For clarity, let's consider the two surrounding extremes:
Random-effects models "walk the line" between these two approaches — between maximally underfitting and maximally overfitting the behavior of each cluster. To this effect, its parameter estimates exhibit the canonical "shrinkage" phenomenon: the estimate for a given parameter is balanced between the within-cluster expectation and the global expectation. Smaller clusters exhibit larger shrinkage; larger clusters, i.e. those for which we've observed more data, are more bullheaded (in typical Bayesian fashion). A later plot illustrates this point.
We specify our random-effects functional form as follows:
μ_y = α + α_random_effects + ed.dot(fixed_effects, β_fixed_effects)
y = Normal(loc=μ_y, scale=tf.ones(N))
With respect to the previous model, we've simply added α_random_effects
to the mean of our response. As such, this is a varying-intercepts model: the intercept term will be different for each cluster. To this end, we learn the global intercept α
as well as the offsets from this intercept α_random_effects
— a random variable with as many dimensions as there are zipcodes. In keeping with the notion of "offset," we ascribe it a prior of (0, σ_zc)
. This approach allows us to flexibly extend the model to include more random effects, e.g. city, architecture style, etc. With only one, however, we could have equivalently included the global intercept inside of our prior, i.e. α_random_effects ~ Normal(α, σ_zc)
, with priors on both α
and σ_zc
as per usual. This way, our random effect would no longer be a zip-code-specific offset from the global intercept, but a vector of zip-code-specific intercepts outright.

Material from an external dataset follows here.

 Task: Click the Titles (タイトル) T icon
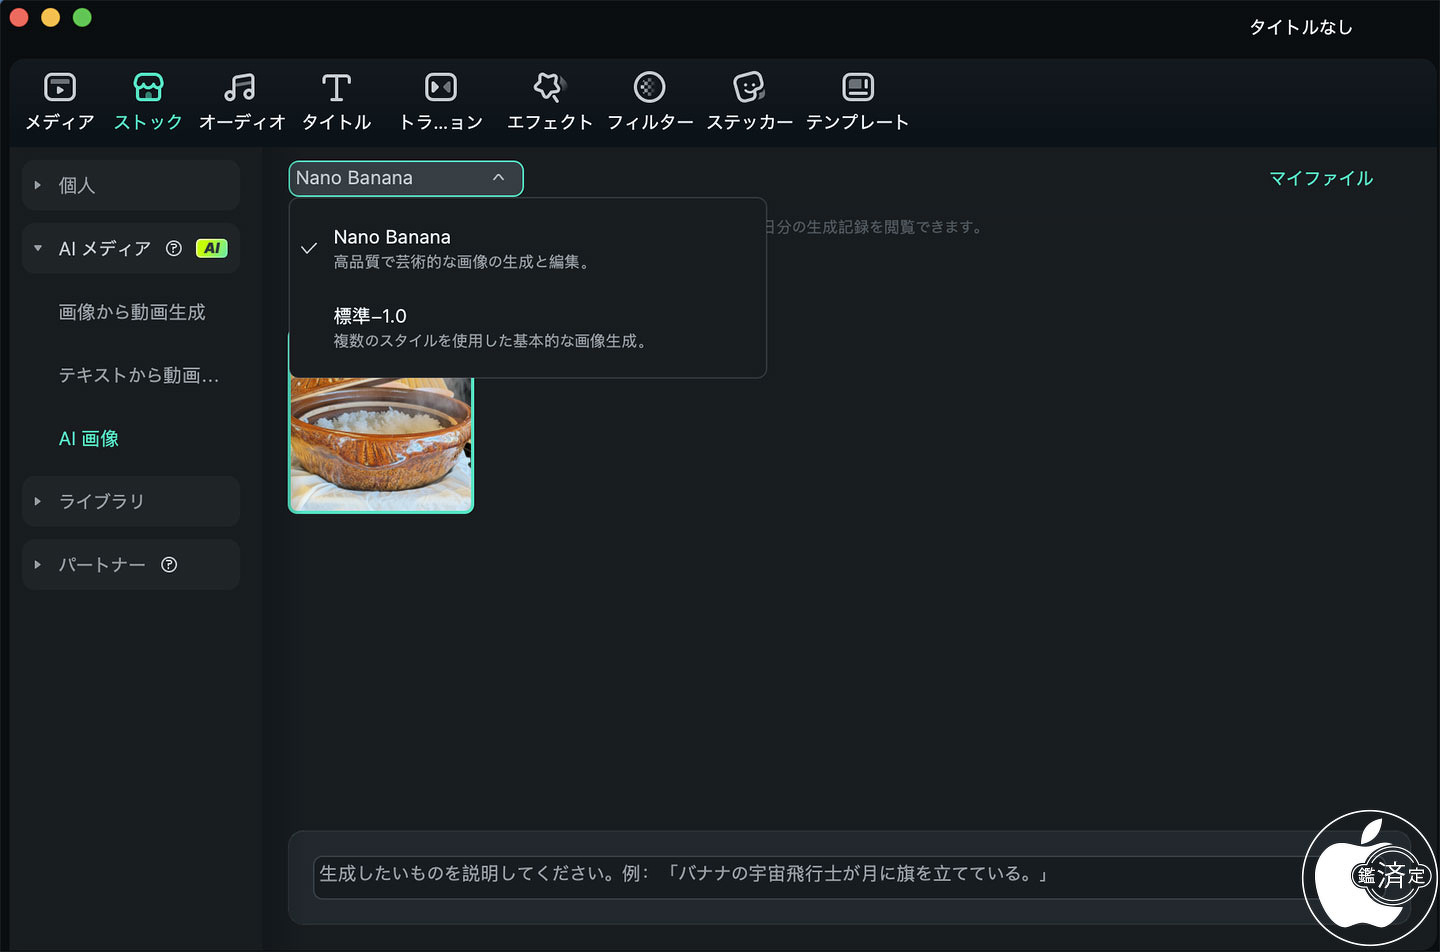point(336,88)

Finally, as Richard McElreath notes, "we can think of the σ_zc
parameter for each cluster as a crude measure of that cluster's "relevance" in explaining variation in the response variable."3
n_zip_codes = len(set(zip_codes))
# random-effect placeholder
zip_codes_ph = tf.placeholder(tf.int32, [N])
# random-effect parameter
σ_zip_code = tf.sqrt(tf.exp(tf.Variable(tf.random_normal([]))))

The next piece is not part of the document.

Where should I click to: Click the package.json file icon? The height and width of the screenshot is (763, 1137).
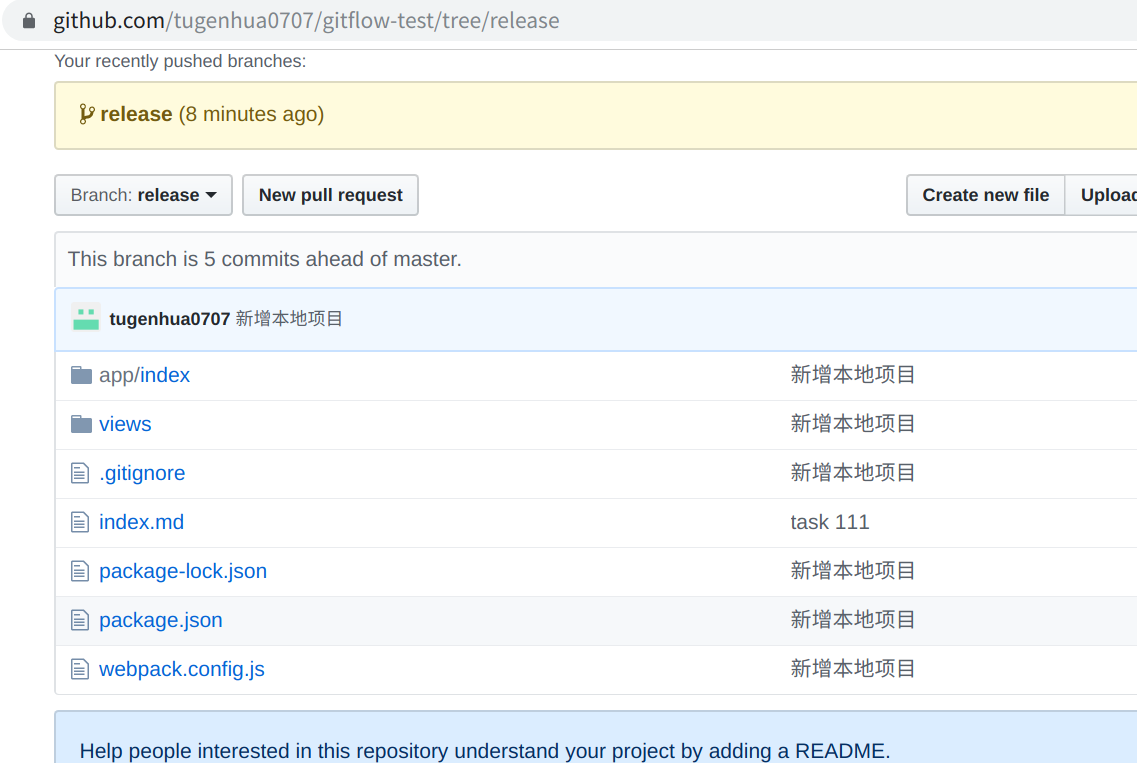pos(81,620)
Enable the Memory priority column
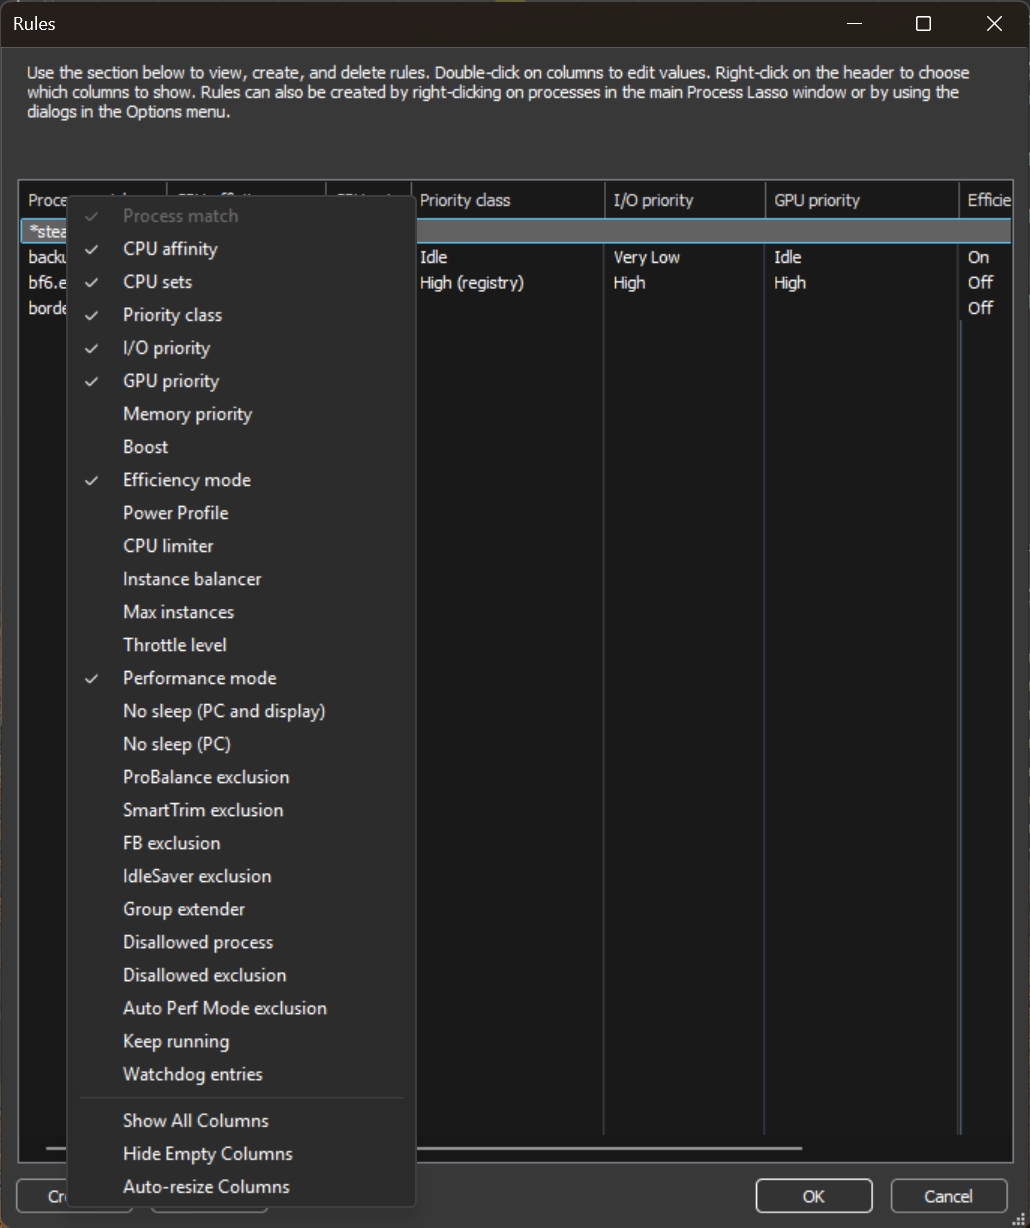Screen dimensions: 1030x1228 pos(187,414)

α_zip_code = Normal(loc=tf.zeros(n_zip_codes), scale=σ_zip_code * tf.ones(n_zip_codes))
# model
α_random_effects = tf.gather(α_zip_code, zip_codes_ph)
μ_y = α + α_random_effects + ed.dot(fixed_effects, β_fixed_effects)
y = Normal(loc=μ_y, scale=tf.ones(N))
# approximate random-effect distribution
qα_zip_code = Normal(
loc=tf.Variable(tf.random_normal([n_zip_codes])),
scale=tf.nn.softplus(tf.Variable(tf.random_normal([n_zip_codes])))
)
latent_vars = {
β_fixed_effects: qβ_fixed_effects,
α: qα,
α_zip_code: qα_zip_code
}
sess.run(INIT_OP)
inference = ed.KLqp(latent_vars, data={fixed_effects: X_train, zip_codes_ph: zip_codes[train_index], y: y_train})
inference.run(n_samples=5, n_iter=250)
250/250 [100%] ██████████████████████████████ Elapsed: 6s | Loss: 34898.613
param_posteriors = {
β_fixed_effects: qβ_fixed_effects.mean(),
α: qα.mean(),
α_zip_code: qα_zip_code.mean()
}
X_val_feed_dict = {
fixed_effects: X_val,
zip_codes_ph: zip_codes[val_index]
}
y_posterior = ed.copy(y, param_posteriors)
compute_mean_absolute_error(y_posterior, X_val_feed_dict)
Mean absolute error on validation data: 0.084635
plot_residuals(y_posterior, X_val_feed_dict, title='Linear Regression with Random Effects Residuals')
To illustrate shrinkage we'll pare our model down to intercepts only (removing the fixed effects entirely). We'll first fit a random-effects model on the full dataset then compute the cluster-specific-intercept posterior means. Next, we'll fit a separate model to each individual cluster and compute the intercept posterior mean of each. The plot below shows how estimates from the former can be viewed as "estimates from the latter — shrunk towards the global-intercept posterior mean."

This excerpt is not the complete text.